В первом эпизоде действовали трое главных персонажей. Один, судя по
богатым одеждам, явно был Императором. Остальные постоянно путались у него
под ногами. В конце концов он споткнулся о "женщину" с каштановыми волосами
(ее играл актер мужчина) и громадного "халогая", одетого в меха. На голове
этого мима красовался золотистый парик. Парочка возилась под большим
одеялом. О, какое огромное количество посуды полетело в любовников! Измена
обнаружена!.. Однако "Император" вынужден был бежать, закрывая лицо от града
тарелок и горшков, которыми актер, изображавший женщину, швырял из-под
одеяла. В конце концов "Императору" удалось одолеть разъяренную "женщину".
Ему помогали остальные актеры, одетые в позолоченные кирасы императорских
гвардейцев. "Халогай" спрятался под одеяло, но удар императорского сапога,
который угодил прямо в приподнятый зад, вышвырнул его из укрытия.
Так вот почему Комитты Рангаве нет сейчас рядом с Туризином. Ее очередное
увлечение оказалось последней каплей, переполнившей чашу терпения Гавра.
Возможно, халогай оказался слишком наглым. Марк внезапно понял смысл
язвительных шуточек, которыми перебрасывались чиновники. Погруженный в свое
плохое настроение, Скавр тогда не придавал им значения.
Он повернулся к соседу:
- Меня довольно долго не было в городе. Когда это случилось?

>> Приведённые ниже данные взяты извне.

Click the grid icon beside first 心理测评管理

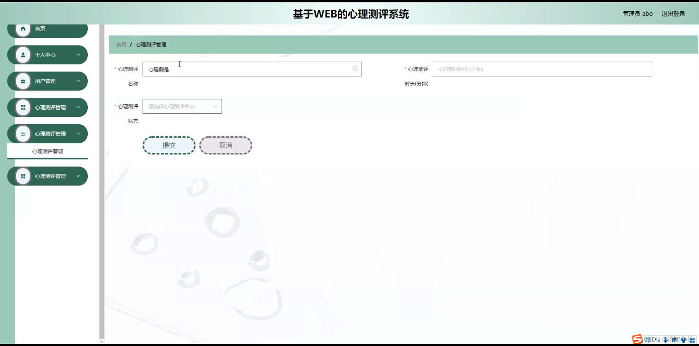coord(23,107)
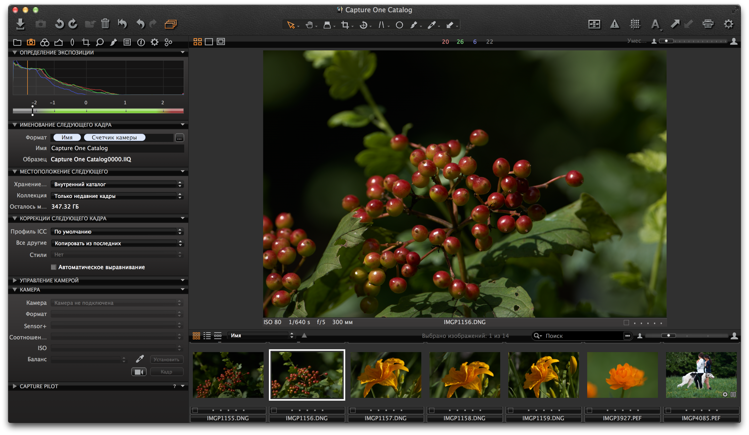Select the Crop tool in cursor toolbar

click(345, 25)
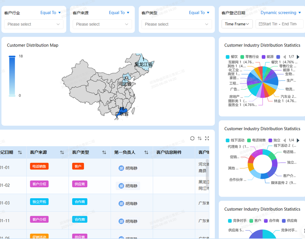Viewport: 305px width, 239px height.
Task: Click sort icon beside 第一负责人 header
Action: pos(146,152)
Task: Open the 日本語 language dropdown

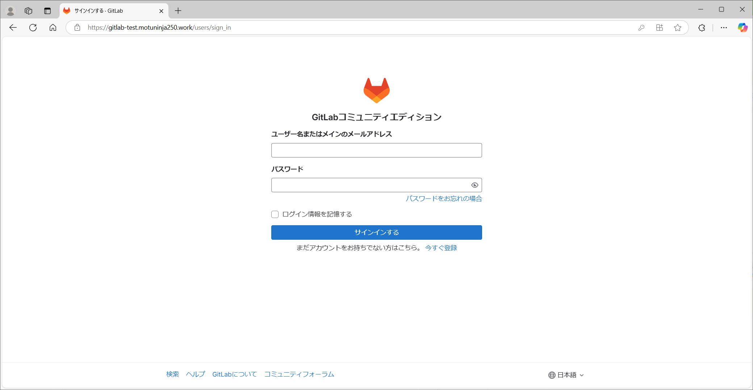Action: [x=566, y=375]
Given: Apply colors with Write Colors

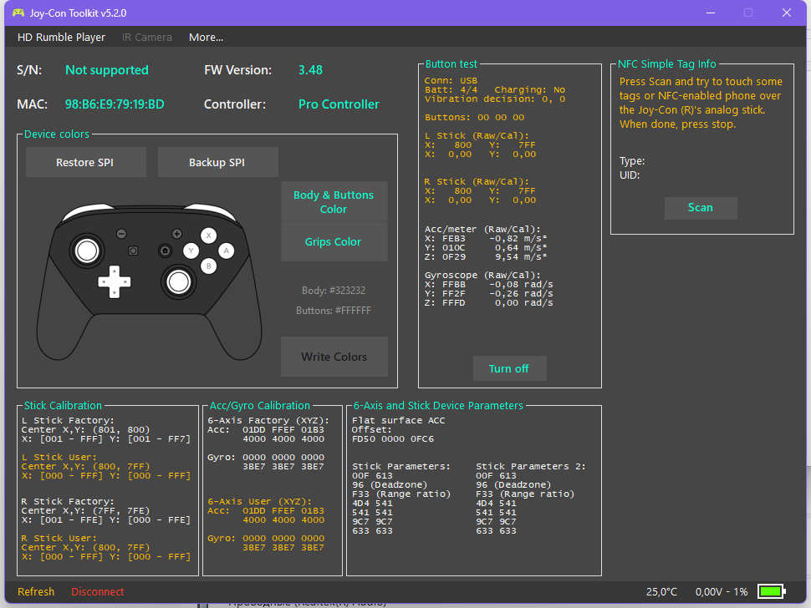Looking at the screenshot, I should click(x=334, y=356).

- Месяца два назад. Когда наш Император вернулся из... как его... с
Опсикиона. Об этом даже песенку сложили. - Он просвистел несколько так-тов.
- О, подожди-ка. Снова началось.
Новая сценка показалась трибуну скучноватой, однако зрители ревели от
хохота. Это была сатира на какие-то теологические дебаты, происходившие в
городе прошлым летом. Постепенно Скавр сообразил, что актер с огромной седой
бородой, свисавшей на толстый живот (мим был тощим, но под одежду сунул
подушку), изображал Бальзамона, святейшего Патриарха Империи Видесс.
Настоящий Бальзамон сидел в центре Амфитеатра, недалеко от Императора.